中国ではネットゲームも報道の一種ということで、統制による秩序回復が必要だという話になったようです。

中国、ネットゲーム運営への外資参入を禁止
http://www.asahi.com/international/jinmin/TKY200910100212.html

 まあ、普通に考えてもサービスの保護主義的政策であり、どういう形であっても日本の業界団体やネトゲ関連の事業者は政府に働きかけて対抗策を講じるよう求めるのが本来の考え方なんでしょう。だけど、民主党の言う成熟した産業ではないネトゲ業界や広く見たゲーム業界はあまり外交的アクションを政治に求めるという行動様式がないので、そのまま「やられ損」になってしまう可能性は高いんでしょうね。

 平たく言うならば、中国でコンテンツビジネスをするにあたって我が国は映画や音楽、コンソール機向けゲームなどあらゆる複製可能メディアでは海賊され放題であり、プロパテント政策を推進するはずの知財関連部門が政府になくて民間の対応にすべてが委ねられてきました。そういう複製が文化になっている国でコンテンツで売上を遺漏なく集める有力な方法のひとつがネットワークを利用したサービス課金であり、ケータイに紐付けたりウェブサービスとして実施したりというビジネスにおいては日本には一日の長があるということで多くの合弁会社が作られ、たくさんのサービスが立ち上がってきたわけですね。

 まあ、いろんな問題はありつつもそれなりに利益を上げつつある状況になったのですが、中国政府というよりもそれらネトゲ事業者を束ねる有力者が中国政府に働きかけるなどして、日本に限らず全体的な外資のパージを行って利益を独占したいという流れになっていたのでしょう。そして、今回の通達の通り、今回の規制は遠からず実施されるし見せしめとなる事業者も出ることと思われます。

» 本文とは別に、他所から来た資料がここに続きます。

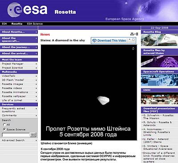
Task: Open the G. Schwehm - Rosetta: The Mission PDF link
Action: click(x=158, y=117)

 明らかにフェアではないのだけれども、事態は明らかにコンテンツ事業の一分野における経済戦争そのものであって、日本は仕掛けられている立場にいるんだけれども民間で対応する、政府には頼らない、という流れが完全に出来上がっちゃっているのもあって、たぶん日本が中国で得ていたこれらの商圏は完全に失われることになるのでしょう。それで儲かっているのは日本のゲームメーカーの一部であったとしても、ソフトウェアの製造委託以外で中国でのコンテンツビジネスに取り組んで儲かっている企業は他にありますでしょうか。

 いますぐどうにかしろ、という必要はないのですが、通達の内容や履行状況を良く見極めたうえで政治的な対応を求められた場合に日本に何ができるのか、いま一度良く考えるべきだろうと思います。そうでなくとも、クールジャパンとかコンテンツ業界のビジネスの部分に喰らいついていた人たちはたくさんおったわけで、あのころ日本のゲームやアニメは世界に通用するとか喚いていた人たちはいったいどこに消えたのか、正直追跡取材をしたいなあとまで思うところであります。ぜひ、意見を訊いてみたい。